OFAI

c4.5 - ofai

What it is

c4.5-ofai is a modification of Ross Quinlan's famous and widely-used program c4.5 which is available from Ross Quinlan's homepage.

The license and rules for redestribution for C4.5 do seem to have changed over time, therefore I do NOT distribute a modified version of c4.5, but rather a patch that should be applied to Release 8 of the original c4.5 sources.

Features

  • Additional options for c4.5 and c4.5rules.
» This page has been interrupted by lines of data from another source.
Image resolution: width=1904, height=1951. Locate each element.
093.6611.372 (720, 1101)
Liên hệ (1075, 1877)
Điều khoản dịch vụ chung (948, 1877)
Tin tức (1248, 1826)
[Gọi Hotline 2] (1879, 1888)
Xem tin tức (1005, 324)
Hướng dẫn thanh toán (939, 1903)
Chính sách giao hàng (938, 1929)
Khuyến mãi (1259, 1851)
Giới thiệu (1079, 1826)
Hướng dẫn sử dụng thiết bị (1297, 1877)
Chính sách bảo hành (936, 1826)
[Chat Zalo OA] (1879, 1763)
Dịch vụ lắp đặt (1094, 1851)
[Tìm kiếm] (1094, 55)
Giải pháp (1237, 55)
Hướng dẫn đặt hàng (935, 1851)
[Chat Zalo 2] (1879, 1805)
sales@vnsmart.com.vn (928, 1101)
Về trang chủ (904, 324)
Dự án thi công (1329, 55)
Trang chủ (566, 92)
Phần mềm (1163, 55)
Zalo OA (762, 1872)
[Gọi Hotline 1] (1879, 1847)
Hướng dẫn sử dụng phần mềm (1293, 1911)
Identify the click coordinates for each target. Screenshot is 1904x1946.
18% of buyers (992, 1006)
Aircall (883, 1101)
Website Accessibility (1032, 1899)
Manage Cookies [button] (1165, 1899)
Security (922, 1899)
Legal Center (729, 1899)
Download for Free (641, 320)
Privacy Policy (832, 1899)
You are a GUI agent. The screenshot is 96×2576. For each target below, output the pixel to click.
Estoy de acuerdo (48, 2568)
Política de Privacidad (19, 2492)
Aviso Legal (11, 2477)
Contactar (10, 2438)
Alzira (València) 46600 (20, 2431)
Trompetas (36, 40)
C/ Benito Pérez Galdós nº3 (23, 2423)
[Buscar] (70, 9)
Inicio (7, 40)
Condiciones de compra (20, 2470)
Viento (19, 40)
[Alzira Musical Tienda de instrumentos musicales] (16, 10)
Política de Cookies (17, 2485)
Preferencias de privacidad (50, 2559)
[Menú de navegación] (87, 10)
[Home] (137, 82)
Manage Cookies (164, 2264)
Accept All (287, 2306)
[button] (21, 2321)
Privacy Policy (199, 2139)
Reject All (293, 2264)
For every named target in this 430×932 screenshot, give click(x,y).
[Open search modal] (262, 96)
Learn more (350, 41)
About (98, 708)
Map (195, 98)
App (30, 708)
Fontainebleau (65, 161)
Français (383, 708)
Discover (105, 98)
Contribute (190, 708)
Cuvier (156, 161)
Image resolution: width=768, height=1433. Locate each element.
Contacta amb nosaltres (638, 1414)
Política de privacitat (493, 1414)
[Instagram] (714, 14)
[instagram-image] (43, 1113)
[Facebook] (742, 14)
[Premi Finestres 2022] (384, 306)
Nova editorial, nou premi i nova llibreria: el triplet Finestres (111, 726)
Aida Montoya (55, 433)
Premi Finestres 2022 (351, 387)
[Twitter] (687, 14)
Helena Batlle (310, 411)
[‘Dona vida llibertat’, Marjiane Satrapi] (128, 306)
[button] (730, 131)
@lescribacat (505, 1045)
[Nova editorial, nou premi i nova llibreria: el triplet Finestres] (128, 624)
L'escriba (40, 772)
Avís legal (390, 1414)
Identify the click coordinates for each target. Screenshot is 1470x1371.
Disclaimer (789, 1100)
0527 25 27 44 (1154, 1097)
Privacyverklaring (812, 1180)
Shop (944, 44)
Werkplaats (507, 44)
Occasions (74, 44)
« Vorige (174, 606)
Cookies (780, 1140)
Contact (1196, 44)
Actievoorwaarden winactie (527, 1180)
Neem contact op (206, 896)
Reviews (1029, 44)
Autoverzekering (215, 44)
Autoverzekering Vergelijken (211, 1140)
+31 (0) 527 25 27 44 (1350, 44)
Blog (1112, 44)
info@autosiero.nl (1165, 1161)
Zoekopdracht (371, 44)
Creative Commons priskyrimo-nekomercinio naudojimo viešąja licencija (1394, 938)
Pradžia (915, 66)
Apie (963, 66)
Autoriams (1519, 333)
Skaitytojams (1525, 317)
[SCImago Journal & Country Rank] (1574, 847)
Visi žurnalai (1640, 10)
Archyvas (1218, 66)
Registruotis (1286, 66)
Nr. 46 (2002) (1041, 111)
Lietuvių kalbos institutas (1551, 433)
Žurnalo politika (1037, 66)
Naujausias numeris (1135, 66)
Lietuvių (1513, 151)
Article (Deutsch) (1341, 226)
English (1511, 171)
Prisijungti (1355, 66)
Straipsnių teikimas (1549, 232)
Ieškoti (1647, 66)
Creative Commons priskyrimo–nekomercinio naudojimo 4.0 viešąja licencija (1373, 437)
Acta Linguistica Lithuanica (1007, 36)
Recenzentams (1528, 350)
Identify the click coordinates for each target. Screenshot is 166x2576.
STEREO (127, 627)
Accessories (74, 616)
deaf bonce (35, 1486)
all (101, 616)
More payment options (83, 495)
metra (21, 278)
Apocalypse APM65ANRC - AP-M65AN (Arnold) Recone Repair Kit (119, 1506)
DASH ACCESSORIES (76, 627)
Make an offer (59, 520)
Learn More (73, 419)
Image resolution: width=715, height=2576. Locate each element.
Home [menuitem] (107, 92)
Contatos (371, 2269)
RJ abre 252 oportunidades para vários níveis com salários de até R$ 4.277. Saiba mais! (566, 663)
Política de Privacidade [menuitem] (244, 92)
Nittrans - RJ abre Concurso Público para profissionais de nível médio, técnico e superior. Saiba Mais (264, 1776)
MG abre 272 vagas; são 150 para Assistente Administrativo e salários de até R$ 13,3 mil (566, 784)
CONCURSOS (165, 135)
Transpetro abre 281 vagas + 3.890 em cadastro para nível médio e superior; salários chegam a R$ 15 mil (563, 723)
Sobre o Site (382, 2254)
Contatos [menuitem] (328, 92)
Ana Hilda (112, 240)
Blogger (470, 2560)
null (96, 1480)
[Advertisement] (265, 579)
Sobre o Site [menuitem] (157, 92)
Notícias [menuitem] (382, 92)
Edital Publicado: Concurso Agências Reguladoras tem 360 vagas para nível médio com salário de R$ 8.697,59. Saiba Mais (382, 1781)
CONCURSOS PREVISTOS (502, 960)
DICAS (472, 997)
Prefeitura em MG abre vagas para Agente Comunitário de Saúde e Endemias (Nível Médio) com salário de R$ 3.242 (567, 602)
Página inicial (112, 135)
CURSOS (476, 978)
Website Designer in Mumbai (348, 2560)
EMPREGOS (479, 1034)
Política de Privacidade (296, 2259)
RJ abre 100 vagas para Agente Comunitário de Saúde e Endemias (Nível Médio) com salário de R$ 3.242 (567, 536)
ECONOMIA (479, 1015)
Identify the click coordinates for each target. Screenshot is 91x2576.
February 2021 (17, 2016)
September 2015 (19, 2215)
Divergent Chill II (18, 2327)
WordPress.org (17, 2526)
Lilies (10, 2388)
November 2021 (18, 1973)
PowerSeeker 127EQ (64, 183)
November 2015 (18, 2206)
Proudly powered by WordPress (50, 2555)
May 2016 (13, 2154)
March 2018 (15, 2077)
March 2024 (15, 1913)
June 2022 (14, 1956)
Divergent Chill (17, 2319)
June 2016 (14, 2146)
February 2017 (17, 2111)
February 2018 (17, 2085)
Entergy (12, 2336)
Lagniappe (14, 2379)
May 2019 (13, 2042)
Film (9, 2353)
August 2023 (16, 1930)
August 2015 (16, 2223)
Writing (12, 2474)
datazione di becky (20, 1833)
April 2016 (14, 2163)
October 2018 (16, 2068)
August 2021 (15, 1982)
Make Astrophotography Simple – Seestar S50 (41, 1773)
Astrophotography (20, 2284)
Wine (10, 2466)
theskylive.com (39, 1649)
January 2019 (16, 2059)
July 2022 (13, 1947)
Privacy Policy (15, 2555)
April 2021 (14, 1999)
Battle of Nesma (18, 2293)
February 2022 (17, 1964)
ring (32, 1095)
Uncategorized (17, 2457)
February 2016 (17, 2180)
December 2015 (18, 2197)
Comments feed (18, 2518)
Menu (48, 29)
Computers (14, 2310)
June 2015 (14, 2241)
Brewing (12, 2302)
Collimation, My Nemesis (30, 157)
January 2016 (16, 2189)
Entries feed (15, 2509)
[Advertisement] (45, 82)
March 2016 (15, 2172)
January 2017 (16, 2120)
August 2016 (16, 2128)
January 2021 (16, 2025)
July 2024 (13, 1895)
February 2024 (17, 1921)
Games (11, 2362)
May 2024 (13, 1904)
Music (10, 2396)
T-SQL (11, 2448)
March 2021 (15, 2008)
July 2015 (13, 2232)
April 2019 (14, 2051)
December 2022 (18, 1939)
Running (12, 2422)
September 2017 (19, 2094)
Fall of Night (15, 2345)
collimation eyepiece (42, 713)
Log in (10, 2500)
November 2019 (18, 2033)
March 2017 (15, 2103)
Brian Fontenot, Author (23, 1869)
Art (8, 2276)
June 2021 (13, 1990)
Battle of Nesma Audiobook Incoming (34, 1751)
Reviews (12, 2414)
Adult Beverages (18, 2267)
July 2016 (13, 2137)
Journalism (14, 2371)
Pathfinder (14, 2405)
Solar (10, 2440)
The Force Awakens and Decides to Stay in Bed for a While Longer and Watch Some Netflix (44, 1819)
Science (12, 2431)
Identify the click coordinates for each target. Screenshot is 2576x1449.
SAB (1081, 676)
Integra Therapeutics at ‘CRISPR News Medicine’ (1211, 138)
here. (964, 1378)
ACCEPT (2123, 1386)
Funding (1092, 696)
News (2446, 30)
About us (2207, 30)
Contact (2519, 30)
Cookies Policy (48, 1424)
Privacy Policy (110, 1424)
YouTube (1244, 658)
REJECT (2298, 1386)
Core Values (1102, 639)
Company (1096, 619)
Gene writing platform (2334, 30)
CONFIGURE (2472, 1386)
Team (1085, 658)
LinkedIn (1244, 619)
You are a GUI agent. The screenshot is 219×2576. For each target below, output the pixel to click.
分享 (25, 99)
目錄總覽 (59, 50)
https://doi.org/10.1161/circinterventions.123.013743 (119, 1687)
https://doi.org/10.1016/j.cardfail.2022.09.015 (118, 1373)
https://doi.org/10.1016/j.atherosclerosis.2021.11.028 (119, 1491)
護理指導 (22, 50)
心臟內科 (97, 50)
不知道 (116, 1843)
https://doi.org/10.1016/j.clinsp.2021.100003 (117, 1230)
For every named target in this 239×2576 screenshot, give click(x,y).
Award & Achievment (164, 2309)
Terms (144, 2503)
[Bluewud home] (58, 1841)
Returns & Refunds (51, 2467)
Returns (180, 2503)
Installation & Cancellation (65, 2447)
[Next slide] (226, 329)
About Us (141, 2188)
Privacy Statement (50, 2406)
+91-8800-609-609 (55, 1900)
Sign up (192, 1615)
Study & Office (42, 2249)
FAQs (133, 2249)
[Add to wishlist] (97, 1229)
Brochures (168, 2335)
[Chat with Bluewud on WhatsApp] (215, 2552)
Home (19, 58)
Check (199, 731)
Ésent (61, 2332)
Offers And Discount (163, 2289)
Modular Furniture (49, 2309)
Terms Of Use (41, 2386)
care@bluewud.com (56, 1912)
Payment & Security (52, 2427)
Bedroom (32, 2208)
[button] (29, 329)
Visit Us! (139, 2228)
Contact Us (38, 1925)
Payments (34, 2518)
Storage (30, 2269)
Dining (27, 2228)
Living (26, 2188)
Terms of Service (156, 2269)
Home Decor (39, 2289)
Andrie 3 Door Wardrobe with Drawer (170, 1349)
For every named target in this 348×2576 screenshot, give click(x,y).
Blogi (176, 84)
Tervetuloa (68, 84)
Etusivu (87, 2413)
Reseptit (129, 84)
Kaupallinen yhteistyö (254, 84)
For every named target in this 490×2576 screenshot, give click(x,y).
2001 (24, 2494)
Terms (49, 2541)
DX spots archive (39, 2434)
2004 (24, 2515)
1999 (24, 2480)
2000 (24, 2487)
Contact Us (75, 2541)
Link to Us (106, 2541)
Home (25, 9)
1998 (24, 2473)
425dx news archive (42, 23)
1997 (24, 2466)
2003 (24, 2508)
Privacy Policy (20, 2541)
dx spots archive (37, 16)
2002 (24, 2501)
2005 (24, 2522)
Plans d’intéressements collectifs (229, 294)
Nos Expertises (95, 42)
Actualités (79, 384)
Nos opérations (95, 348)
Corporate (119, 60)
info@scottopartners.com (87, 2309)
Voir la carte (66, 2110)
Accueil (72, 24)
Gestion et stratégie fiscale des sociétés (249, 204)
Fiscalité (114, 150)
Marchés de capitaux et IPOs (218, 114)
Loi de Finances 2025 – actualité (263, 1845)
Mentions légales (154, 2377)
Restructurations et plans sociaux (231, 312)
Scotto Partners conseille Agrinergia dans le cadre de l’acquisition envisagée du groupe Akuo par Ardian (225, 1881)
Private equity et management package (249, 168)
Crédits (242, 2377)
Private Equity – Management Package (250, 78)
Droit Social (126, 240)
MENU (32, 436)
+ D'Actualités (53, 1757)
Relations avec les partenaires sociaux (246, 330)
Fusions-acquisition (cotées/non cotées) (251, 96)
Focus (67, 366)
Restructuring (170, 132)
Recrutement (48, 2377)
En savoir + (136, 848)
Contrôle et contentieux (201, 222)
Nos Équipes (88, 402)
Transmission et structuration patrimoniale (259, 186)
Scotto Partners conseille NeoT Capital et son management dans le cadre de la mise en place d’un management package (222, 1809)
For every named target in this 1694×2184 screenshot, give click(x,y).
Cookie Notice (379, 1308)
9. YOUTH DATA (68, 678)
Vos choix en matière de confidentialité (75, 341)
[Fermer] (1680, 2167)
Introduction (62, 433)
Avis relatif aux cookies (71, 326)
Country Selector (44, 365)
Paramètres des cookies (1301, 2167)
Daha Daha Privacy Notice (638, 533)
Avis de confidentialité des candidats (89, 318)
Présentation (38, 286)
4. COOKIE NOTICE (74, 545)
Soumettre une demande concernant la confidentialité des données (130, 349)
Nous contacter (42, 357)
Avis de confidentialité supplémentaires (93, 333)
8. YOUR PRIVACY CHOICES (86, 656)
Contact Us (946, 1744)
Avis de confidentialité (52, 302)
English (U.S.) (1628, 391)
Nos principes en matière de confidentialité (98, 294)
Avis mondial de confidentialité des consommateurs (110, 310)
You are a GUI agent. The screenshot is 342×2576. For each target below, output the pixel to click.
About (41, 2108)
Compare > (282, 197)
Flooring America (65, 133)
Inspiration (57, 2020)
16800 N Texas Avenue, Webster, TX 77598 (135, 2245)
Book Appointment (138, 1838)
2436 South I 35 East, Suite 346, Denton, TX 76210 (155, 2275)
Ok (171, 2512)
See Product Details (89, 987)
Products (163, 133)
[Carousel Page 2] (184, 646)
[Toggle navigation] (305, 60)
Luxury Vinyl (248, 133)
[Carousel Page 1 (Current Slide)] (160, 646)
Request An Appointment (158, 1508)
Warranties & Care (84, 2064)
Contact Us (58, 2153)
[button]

The additional option -h will show a short help about all possible options and their default settings.
  • Can compile and run with CygWin (and possibly VC) under Windows.
  • Representation of missing values for continuous attributes changed from -999 to 1.1E-38
  • Options to suppress the output of trees to speed up finalization for large trees, suppress pruning completely, do the learning for an attribute that is different from the last one, store the binary tree representations in differently named files, treatment of missing values in the class label, and more.
  • New program bconsult: after learning a tree with c4.5, this program can be used to create a file that contains all the predictions for a test file, based on either the pruned or unpruned tree.
  • New program bconsultr: after learning rules with c4.5rules, this program can be used to create a file that contains all the predictions for a test file for these rules.
  • New program c4.5showtree: to print the full generated pruned or unpruned tree (c4.5 will split large trees and print subtrees seperately) with different levels of detail, optionally including instance weights.
  • New program c4.5showrules: to print the rules generated with c4.5rules.
  • Class confusion matrices will print zero values as 0 instead of blank to simplify automatic parsing.

Download and Installation

Version of patch: 1.1 (2003-03-15)

  • Download the patch in the original format (318k) or gzip-compressed format (62k) or ZIP-compressed format (62k) and uncompress it if necessary.
  • Download the original c4.5-Release 8 distribution from Ross Quinlan's homepage and extract it to some directory.
  • Change to the subdirectory of the c4.5 release 8 package where the source files are in, most likely "Src".
  • Apply the patch with the command
    patch -p0 < path_to_patch_file
  • Edit the Makefile and change things as needed, e.g. change the destination directory for the binaries.
  • Build the binaries with the command make.
  • As a user with sufficient access rights to write into the destination directory for the binaries, install them with the command make install.

License

The patch (not c4.5 or the modified c4.5 generated by it! For information on the license for c4.5, please ask the author) is licensed under the GNU general public license. If you change the code from the patch to correct bugs or add other features, I would be glad to hear from you.